Такая же кристаллизация, только ускоренная, случилась с поколением родившихся в конце 1920-е годов и в 30-е годы. Вызывавшая яростные споры в 1960-е годы музыка Альфреда Шнитке (1934—1998), Софии Губайдулиной (род. в 1931 г.) или Кшиштофа Пендерецкого (род. в 1933 г.) к 1990-м годам стала престижным реквизитом всякого уважающего себя фестиваля. Премьеры сочинений названных авторов — не просто премьеры, а мировые премьеры; приезды Пендерецкого в Россию в 90-х из просто событий вырастали в новости первой строкой.
Наследие других прежде спорных новаторов, например выдающегося советского авантрегера Эдисона Денисова
(1929—1996) или его друга, некогда лидера послевоенного французского авангарда, крупнейшего дирижера Пьера Булеза (род. в 1925 г.), превратилось в профессорский академизм, в то, чему учат в классе сочинения и в чем можно быть тривиальным, сохраняя благородную осанку эстетической пристойности.

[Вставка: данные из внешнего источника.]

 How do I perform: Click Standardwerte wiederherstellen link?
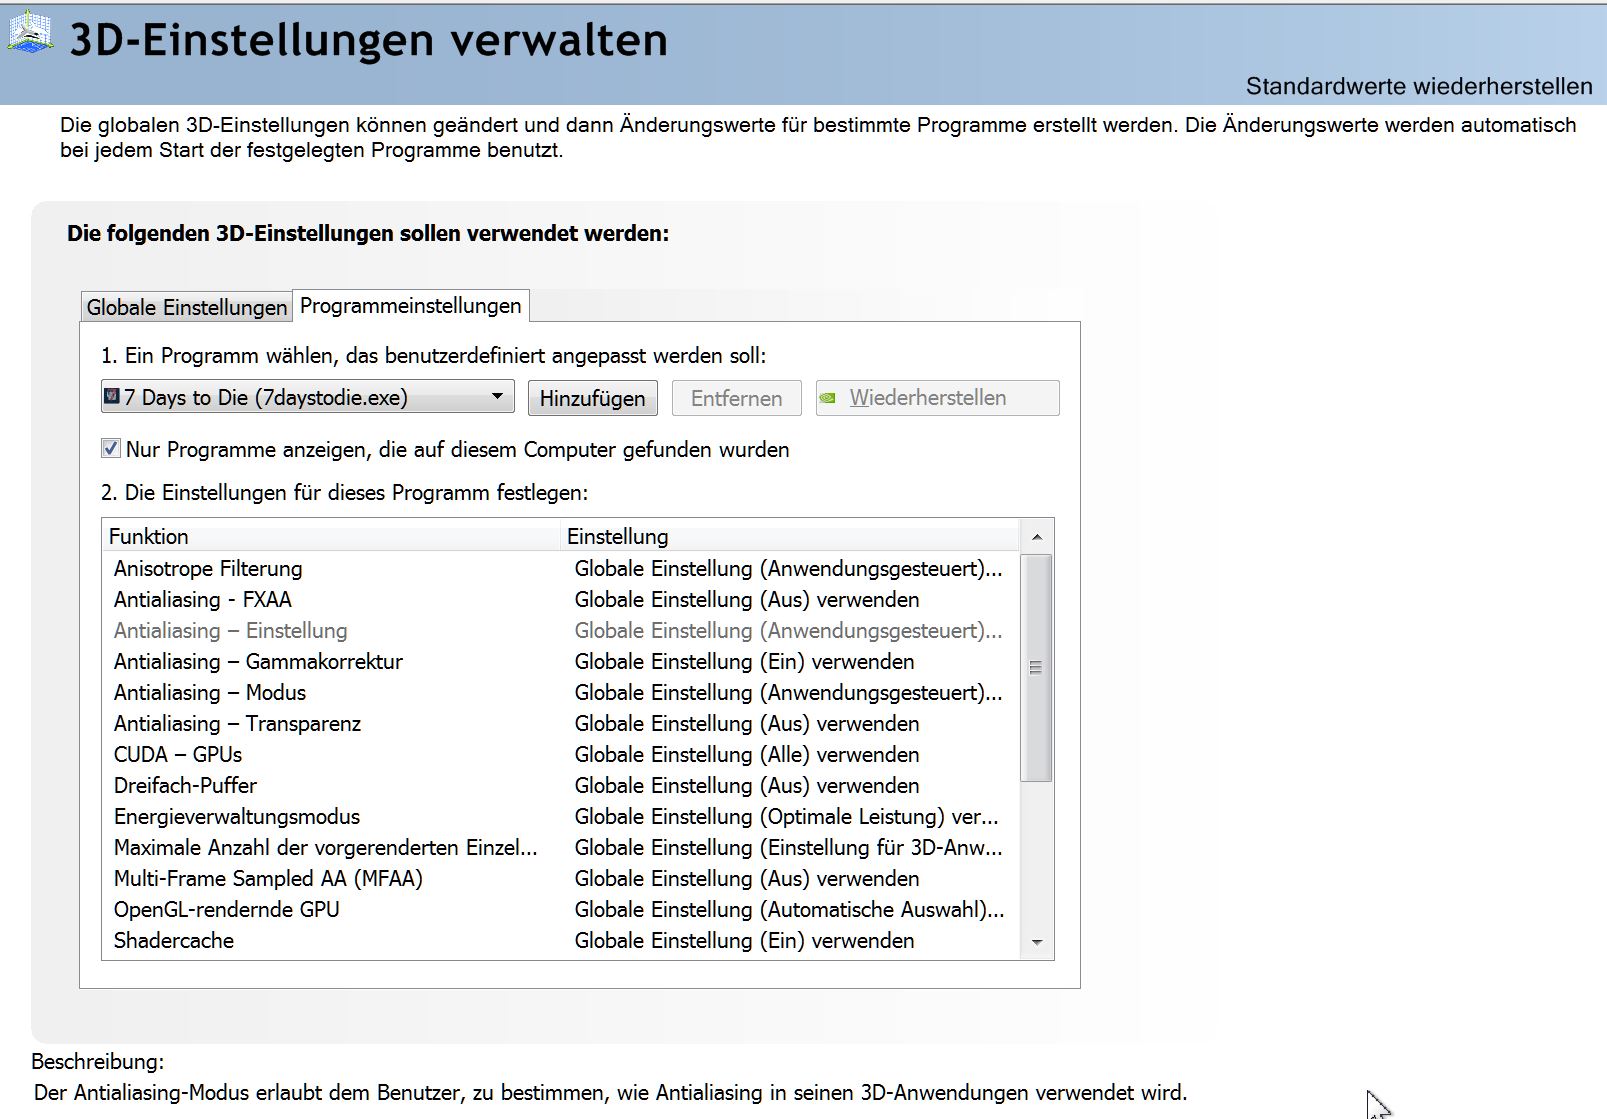[x=1419, y=87]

С 1970-х годов не появилось ни одной новой технической системы. Авангард стал «Сибелиусом» наших дней (если даже не коллективным «Кабалевским»). Впрочем, Сибелиус (а возможно, и Кабалевский) потихоньку обрастает неким подобием актуальности, поскольку свобода из содержания исторического процесса превращается в свободу от исторического процесса. Становление Иного останавливается на расстановке уже существующего, освоенного, в точном соответствии с корневым смыслом слова «свобода» (праславянское svobь от svojь).

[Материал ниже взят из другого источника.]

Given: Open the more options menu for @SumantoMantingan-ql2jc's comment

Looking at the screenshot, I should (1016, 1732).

Культурный стандарт расстановки Клод Леви-Строс описывал как логику бриколажа, оперирующую «остатками психологических и исторических процессов», обломками некогда полезных предметов, которые находятся под руками. Между изъятыми из истории знаками бриколёр устанавливает аналогии по не задействованным ранее признакам («по размеру, по яркости цвета, прозрачности»), но вне соответствия с тем дискурсом, которому они служили. Аналогия вносит содержание, «приблизительно одинаковое для всех <…> она действует как калейдоскоп, с помощью которого осуществляются структурные размещения»6 . За счет неисчерпаемости вариантов размещения «осколки» и «обломки», вопреки исходному статусу исторического хлама, становятся полноценно бытийствующими величинами. В конечном счете «логика размещения» побеждает смерть.
* * *
Хорошо прикладной музыке или тривиальному традиционализму! Они не нуждаются в смысловом оправдании. Опус получает свою долю значимости от выполняемой задачи или устоявшегося контекста. Трюизм по меньшей мере добротен.

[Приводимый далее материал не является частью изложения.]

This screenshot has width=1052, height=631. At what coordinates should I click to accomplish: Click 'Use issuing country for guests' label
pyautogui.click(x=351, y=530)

Труднее авангарду, чье оправдание — в технике как предчувствии будущего. Когда техника теряет проективность, сочинение приходится нагружать смыслом, вес которого был бы сопоставим с весом испарившегося Иного.
Вообще-то такие смыслы есть. Например, догматы веры, вдохновлявшие новаторское творчество Оливье Мессиана. Но они слишком общезначимы, чтобы восполнить утраченную оригинальность техники. Если хотеть быть оригинальным и не иметь соответствующих этому желанию технических средств, то ничего не остается, как изобретать новые догматы веры. Поэтому на долю творцов «застрявшего» авангарда выпадает грандиозное духовное неофитство, точнее, аутонеофитство. Надо построить свою, авторскую, мифологически-религиозно-философскую систему. Или, по меньшей мере, систему музыкальных отсылок к такой (якобы сокровенно существующей) системе.
В ход идет все: Христос и Блаватская, «энергии космоса» и «роза мира», архетипы Юнга и числа Фибоначчи. Можно пересочинить Евангелие, заменив Христа архангелом Михаилом (как сделал Карлхайнц Штокхаузен, род. в 1928 г., в либретто опер серии «Свет», начатой в 1981 г.); можно настоятельно указывать на метафизическую глубину и нездешние символы, представленные то одними, то другими числовыми рядами (как София Губайдулина в сочинениях 80—90-х годов)… Получается внушительно — особенно в культуре, где непрочитанное обязательное чтение слежалось в вековые отложения, информация заменила продуманность, а здравый смысл замкнулся в рамках экономического поведения.
И все же увязшую в «уже-никогда-не-новом» технику не вытащить за эксклюзивные мировоззренческие оглобли. Искусство композиции вынуждено привыкать к смирению. В 1970-е годы появляется творческий пласт, не стремящийся к агрессивному самоутверждению. Редкий для современности этос.
* * *
В качестве профессионального музыканта я формировалась в 1970-е годы. В книге о 70-х неустраним автобиографический след. Но, строго говоря, такой след существует в любом музыковедческом исследовании (за исключением, быть может, источниковедческих работ). Факты всегда отбираются, и в том числе по необсуждаемым личным критериям7 .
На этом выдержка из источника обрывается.